Однако, как я указывал, это часто не достигало желаемого эффекта, и вместо того чтобы порождать любопытство, ревность или возбуждение, он, скорее, провоцировал сочувствие, беспокойство и временами даже отчаяние.

Существуют различные варианты понимания природы контрпереносного переживания с этим пациентом. Часто казалось, что когда он находится во власти интенсивных и ошеломляющих чувств, то не вполне способен использовать проективные механизмы, чтобы достичь своего объекта. Таким образом, некоторые проблемы в его ранних отношениях с родителями могли произойти из-за того, что его неудачная коммуникация с ними посредством проективной идентификации затрудняла для них фактическое понимание того, что с ним происходило, поскольку они не могли надлежащим образом ощутить влияние его потребностей и тревог.

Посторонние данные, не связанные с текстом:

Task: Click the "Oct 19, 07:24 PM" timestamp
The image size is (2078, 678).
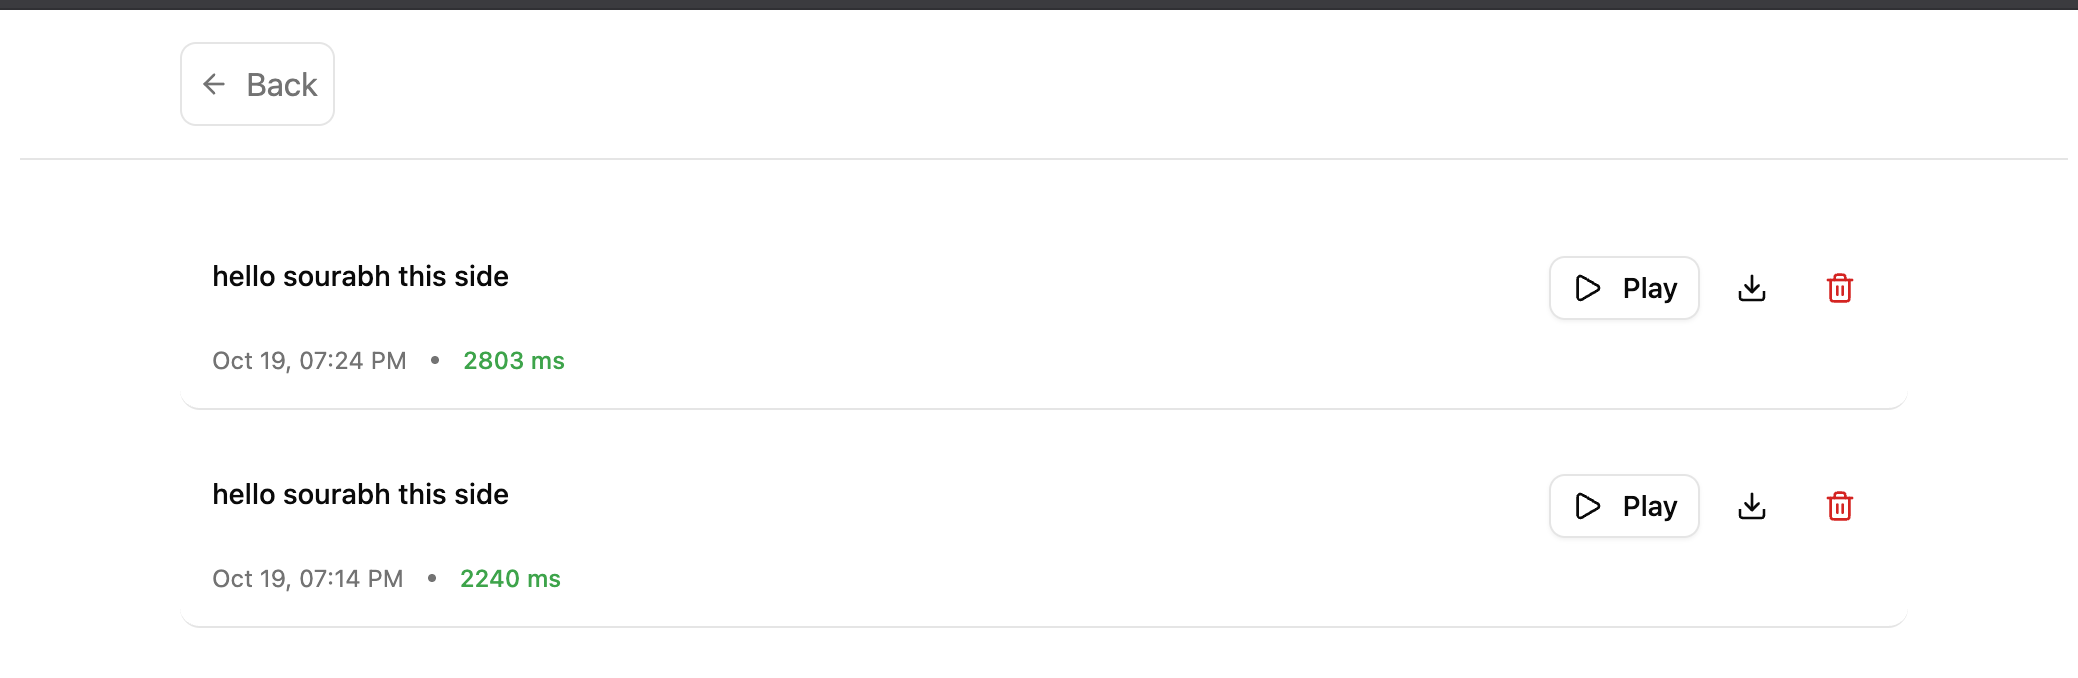Action: tap(309, 361)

Другой аспект касается того, каким образом пациент воспринимал и переживал свои объекты. Бион (Bion 1959) описывал ситуацию, когда младенец сталкивается с родительской фигурой, которая отвечает ему из чувства долга, будучи не способна при этом принять или вынести проекции младенца, которые становятся все более и более насильственными и беспорядочными, порождая безнадежный порочный круг.

Мои ощущения при переносе убедили меня в том, что этот пациент имел очень слабое представление о родительском объекте, способном к контейнированию того, что он мог бы в него спроецировать, или о здоровой эдипальной паре, вовлеченной в созидательное сношение, — что предполагает, конечно, отношения контейнера и контейнируемого. Вместо этого присутствовала пара, которая, формально оставаясь связанной, фактически была разделена рампой или оконным стеклом.

Это могло быть результатом его завистливого нападения на пару, которая поэтому представала для его психики причудливым, комбинированным родительским объектом, описанным Мелани Кляйн (Klein, 1932). Или же, напротив, он мог воспринимать или интуитивно ощущать родительскую пару на самом деле поврежденной — жалкой, спутанной, комбинированной. Хотя родители представляли ему себя здоровой и возбуждающей парой, как будто намереваясь вызвать его зависть и ревность, в значительной степени им это не удавалось, и пациент фактически сталкивался с более тяжелой ситуацией. Таким образом, он воспроизводил в анализе эдипальную ситуацию, в которой имела место причудливая фигура, состоящая из элементов отца и матери. Она должна была вызывать значительные возбуждение и ревность, но оказывала гораздо более ужасное воздействие, вызывая жалость и ощущение беспомощности.